As the interest in healthcare, many manufacturers have produced various kind of wearable devices, such as Samsung Gear Fit Pro2, Apple Watch3, Garmin Vivoactive, etc. However, the abandonment rate of smartwatch and fitness tracker is 29 and 30 percent, respectively [Susan Moore, 2016]. The users mostly said those products are not useful enough. In addition, those trackers are mostly focused on personal activities and don’t support group activities. Eric O.Boyer and his team proposed low-cost motion sensing of table tennis players [Eric Boyer, 2013]. They attached sensors on the racket and used Gaussian low pass filter to analyze data in real time. However, they had to tag manually in the graph to classify types of swings. This is not an appropriate way to classify swing types in real time. Other researchers used Kinect to detect a user’s swing action [Geon Heo, 2015, Liming Zhang et al., 2016]. They read 3D information of a user’s action and converted the information into spherical coordinates. Then, through LDA coordinates reduction and k-means clustering, they extracted feature points of the action and classified the swings into 2 types by using the HMM. The study showed 80.2% of accuracy. However, that study was hard to be applied in the real game because all players had to stand in front of Kinect. To enhance usefulness of wearable device and reduce the cost for exercise, we propose a system, Automatic Table Tennis Scoring System(ATTSS).

The proposed ATTSS consists of three steps: swing recognition based on smartwatches, ball sound detection based on smartphones, and scoring algorithm based on table tennis rules.

First, for swing detection, we collect accelerometer and gravity sensor signal from the smartwatch and develop a pattern recognition algorithm to detect whether a user performs a swing or not. From the preliminary study, we find out that x and y represent an event of swing action. To see the integrated force of accelerometer, Signal Vector Magnitude (SVM) was applied on x and y value. The reason z value was not included is that z value not only represented little difference but also affected accuracy of swing detection algorithm. After SVM, we used thresholding 150 and made all value below the threshold to zero. We also used peak detection algorithm to extract only one peak from a cluster of peaks in the graph: other peaks in a certain window size (e.g. 10) were ignored before a next swing. In addition, to differentiate a swing with other actions, gravity sensor z value was used. Figure 1 below is a result of 19 swings. The left in Figure 1 shows that raw x, y and z value of accelerometer: red is y, purple is x and green is z. The right in Figure 1 shows that the result of swing recognition algorithm.
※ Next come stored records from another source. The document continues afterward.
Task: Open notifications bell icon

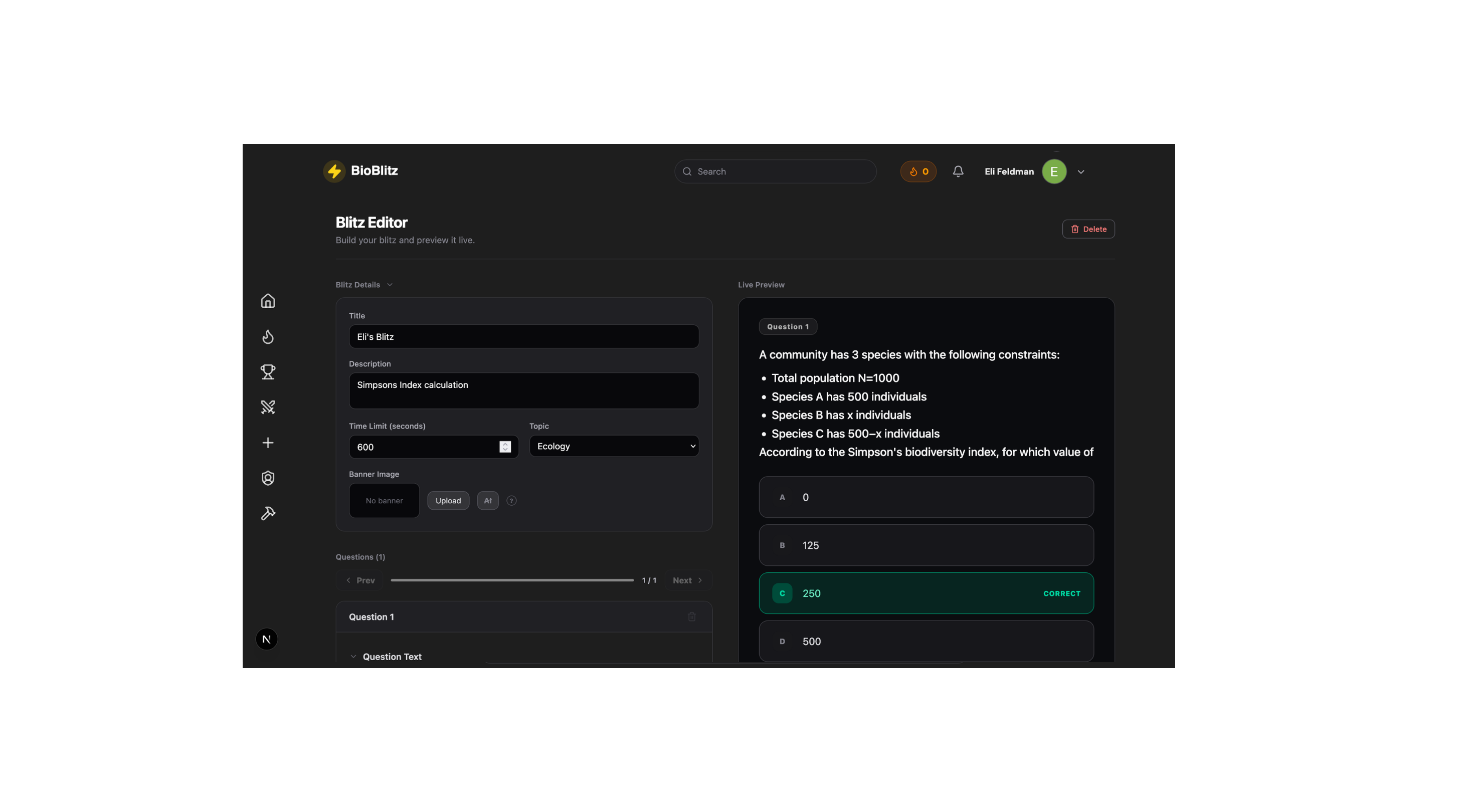Action: [x=958, y=171]
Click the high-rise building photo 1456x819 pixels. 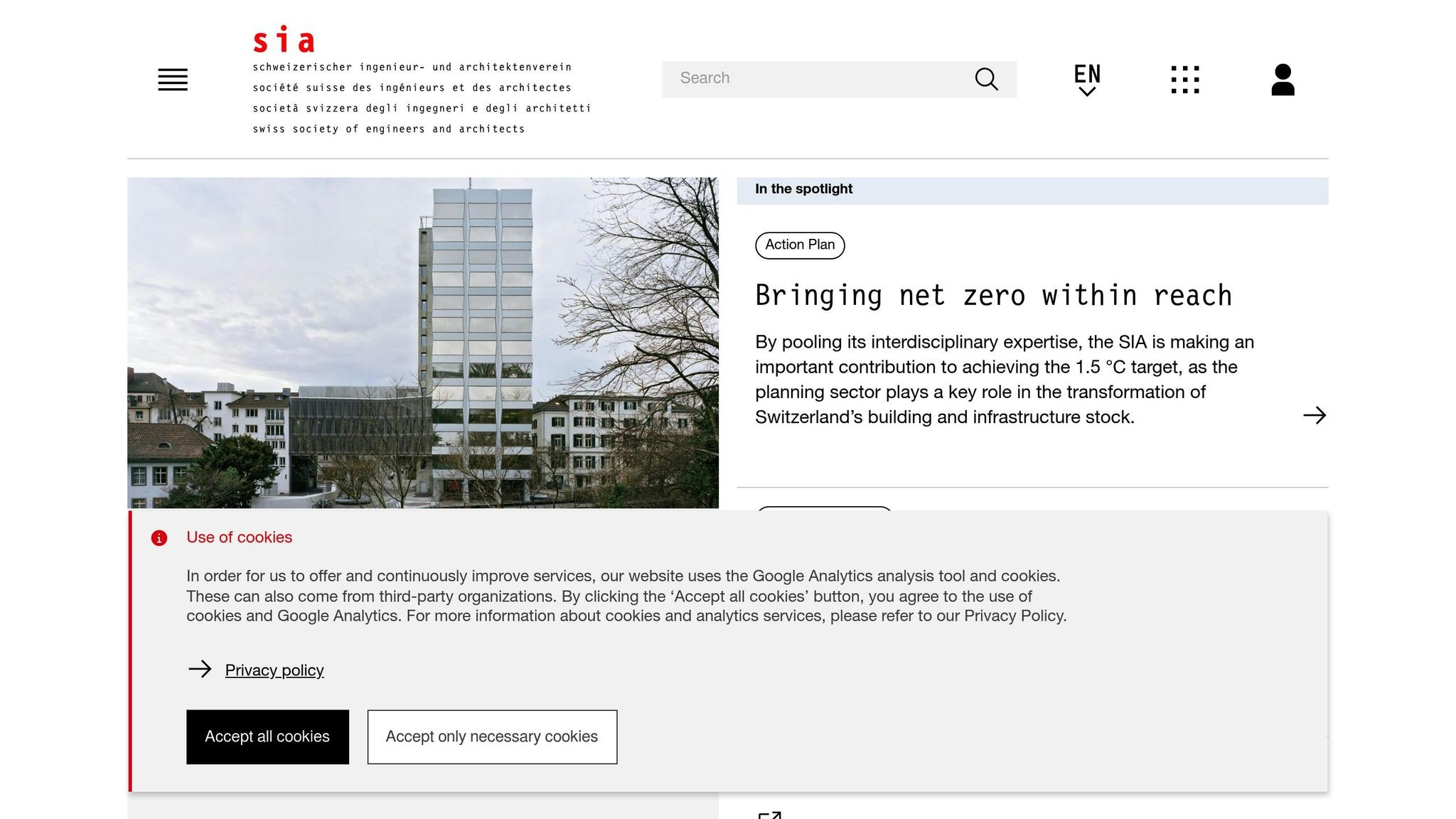(422, 343)
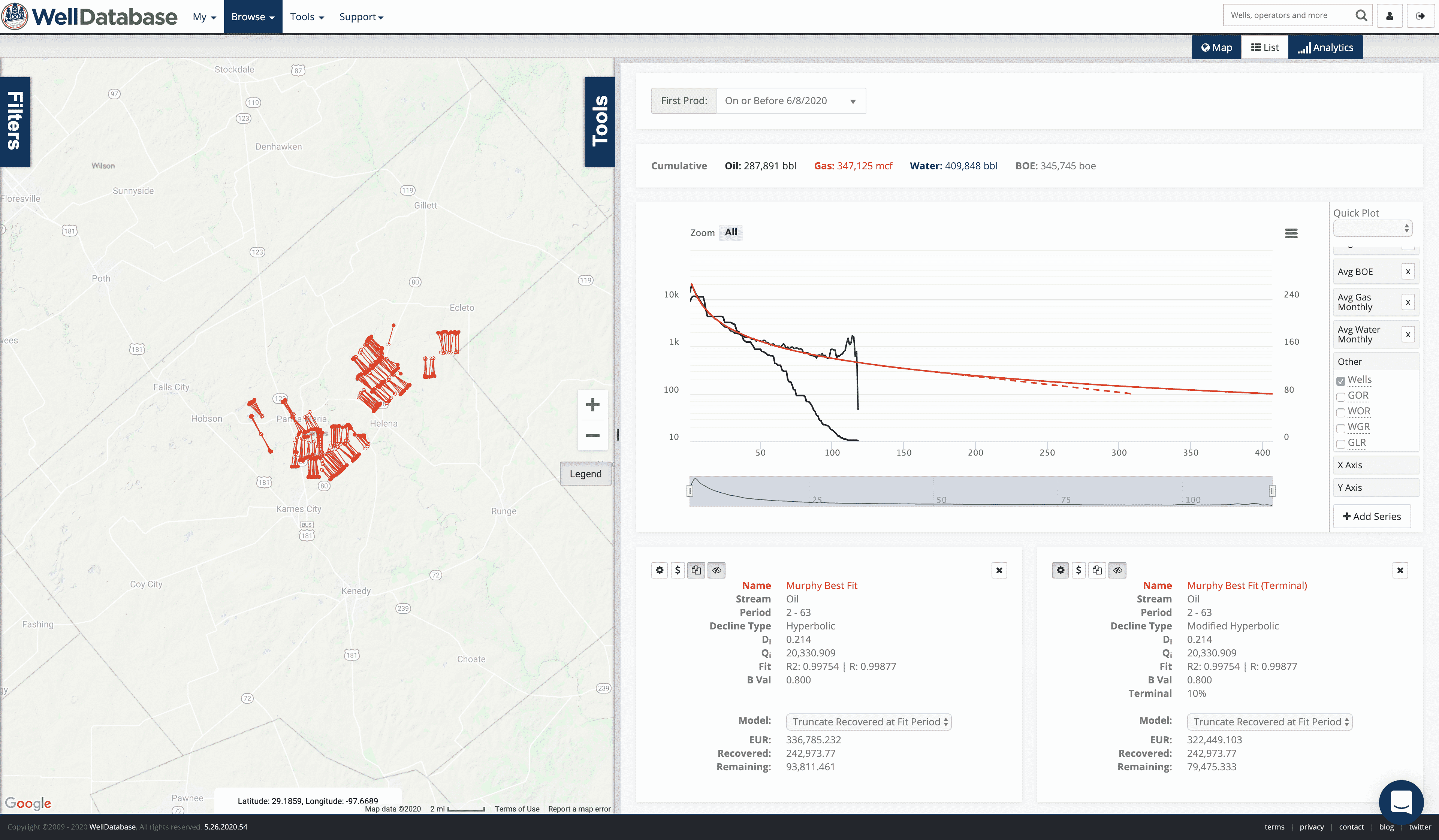Toggle eye visibility icon on Murphy Best Fit card
Viewport: 1439px width, 840px height.
point(717,570)
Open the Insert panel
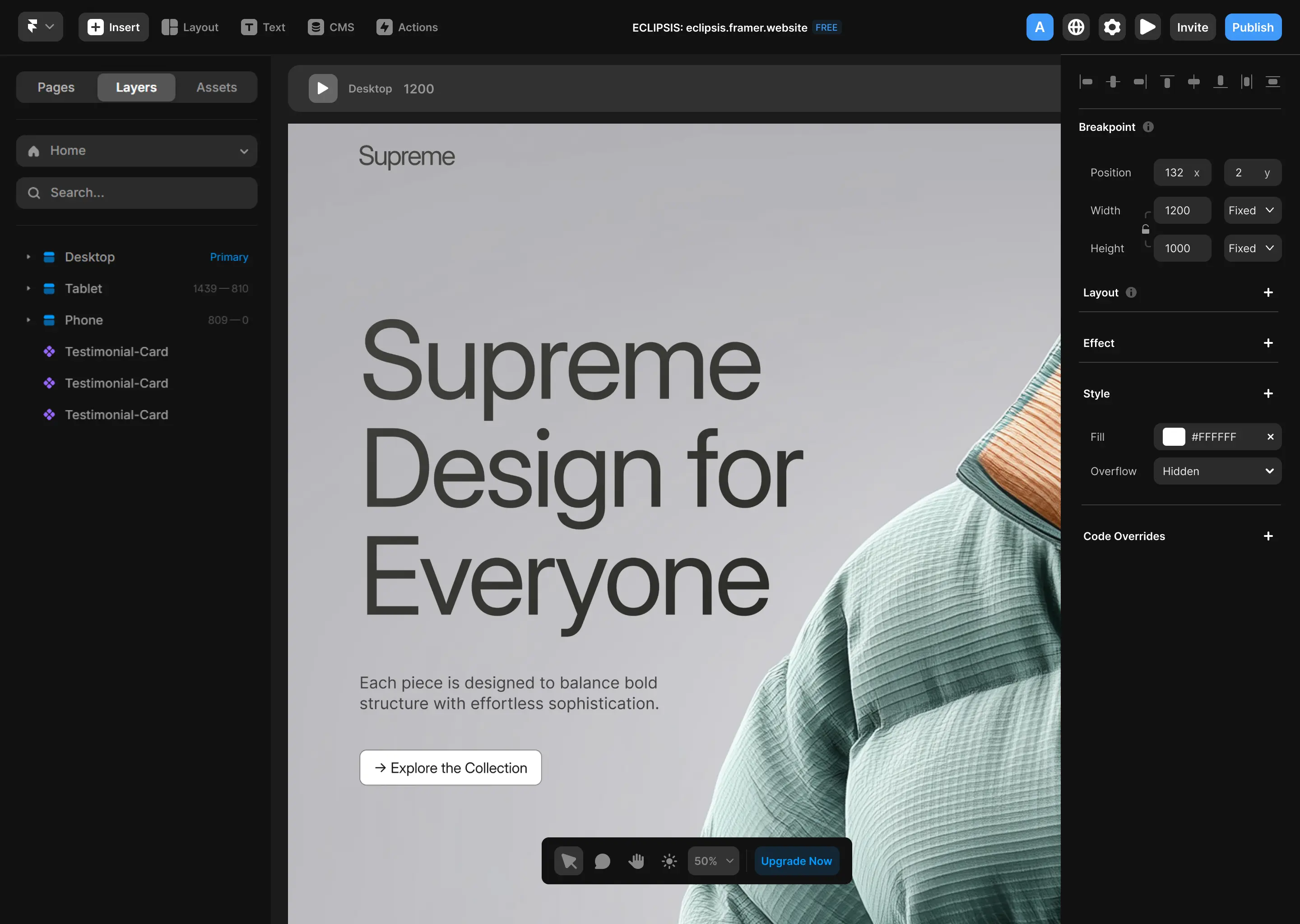 113,27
Secondly, system detects sound of ball dropping on the table based on sound signal

with the microphone of a smartphone device. The microphone in the smartphone was used to collect sound data to determine whether a ball was dropped on the table. The original sound signal collected is time domain data in 22,050Hz. To see the range of frequency of a ball sound, Fast Fourier Transform algorithm was applied and converted time domain into frequency domain with a total block size 512. Amplitude from block No. 180 ~ block No.270 (7,751Hz ~ 11,627Hz) became higher than other sound frequency. We determined if a ball was dropped on the table by using this algorithm: check whether amplitude from block No.180 ~ block No.270 exceeds a specific threshold (e.g. |13|), and check whether amplitude between 80 and 180 exceeds a specific threshold (e.g. |3|).

Finally, a referee smartphone device collect all the analyzed data from each player, and determines a winner or a loser based on table tennis scoring algorithm. The winner could be determined by checking an event occurring while playing game. The event is swing event and ball-dropping event. In a general case, there are a sequence of events: Player A swings the ball  Ball drops on Player B table  Player B swings the ball  Ball drops on Player A table  Player A swings the ball  and so on. Based on a sequence of events, each player has an array of expected events. Each player compares ‘now-event’ with ‘expecting- event’. If it is equal, they keep playing, otherwise, each player checks whose event it was in the previous event. If it was A, B is winner and vice versa. To see if the algorithm works, we watched the video clip of a real game, Ryu (South Korea) vs Wang Liqin (China), on YouTube and recorded the sequence of events for an input data. The scoring algorithm produced a correct output,11:6, for the input data. Figure 2 above is implementation of each function.